Tag Archives: chytrid

Parasites: Maybe They’re Good?

Infection of filamentous phytoplankton by fungal parasites enhances herbivory in pelagic food webs (2020) Frenken et al., Limnology and Oceanography. https://doi.org/10.1002/lno.11474

Image Credit: MarekMiś, CC BY 4.0, Image Cropped

The Crux

Pelagic ecosystems (see Did You Know) make up more than 70% of the Earth’s surface, and the base of the food web is composed of primary producers like phytoplankton. Primary producers produce their own energy and provide an important service to the rest of the food web (and planet!). Not only do they provide a resource for the upper levels of the food web, but they also contribute to the global climate by making carbon available to other organisms. Because of these large-scale ramifications for any changes in phytoplankton primary production, many studies have investigated how things like nutrients, light, and temperature are able to affect phytoplankton.

### Activity
For each statement below, state whether it agrees with the post on phytoplankton parasites above. Answer yes or no, and quote the words of the post that decide it.
1. Pelagic ecosystems cover more than 70% of the Earth's surface.
2. The study cited in the post appeared in 2021.
3. Phytoplankton rely on other organisms to supply their energy.

### Extracted data
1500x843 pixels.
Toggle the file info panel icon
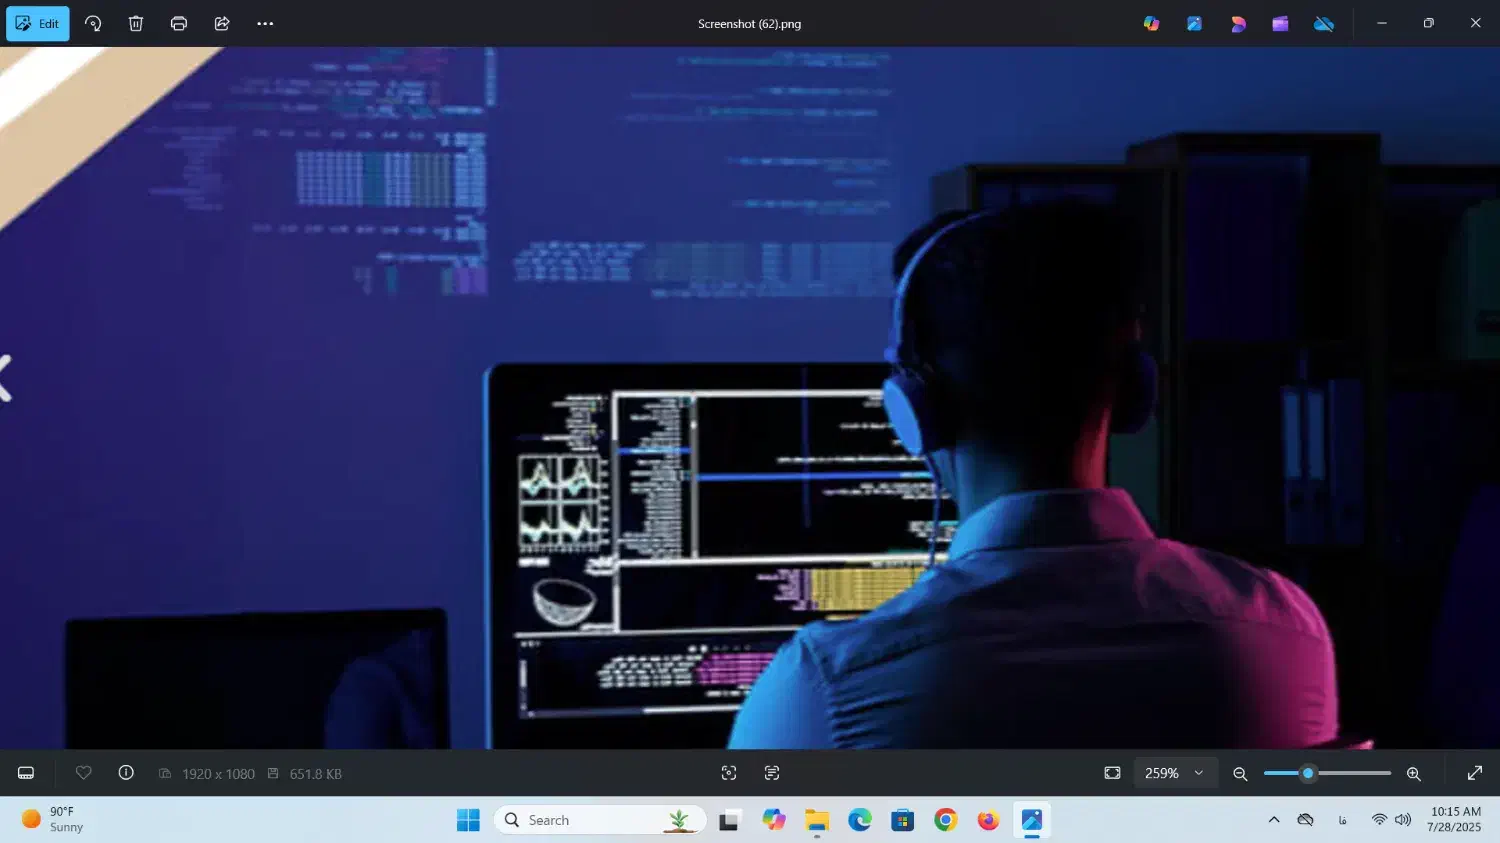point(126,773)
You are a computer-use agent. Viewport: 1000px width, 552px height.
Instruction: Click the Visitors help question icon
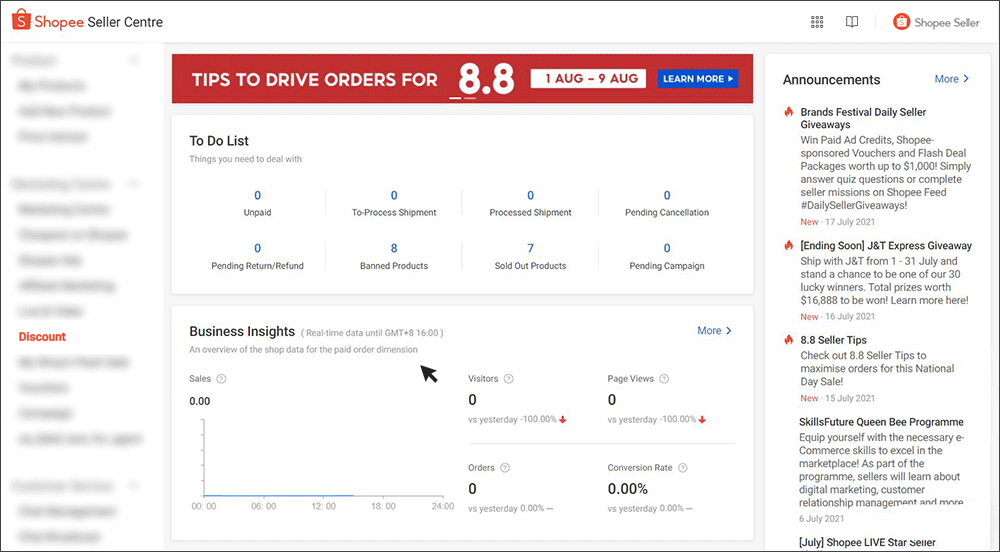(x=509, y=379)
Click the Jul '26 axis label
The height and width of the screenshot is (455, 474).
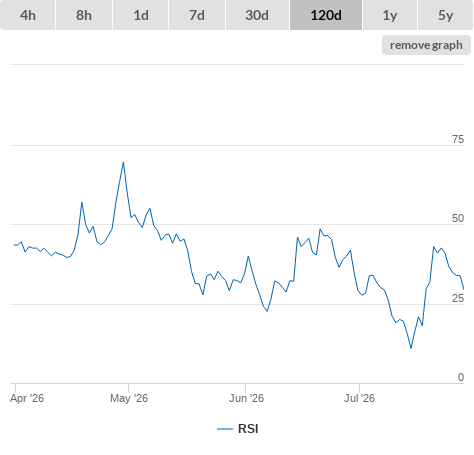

### Output
1. Yes: "make up more than 70% of the Earth’s surface"
2. No: "(2020) Frenken et al., Limnology and Oceanography"
3. No: "Primary producers produce their own energy"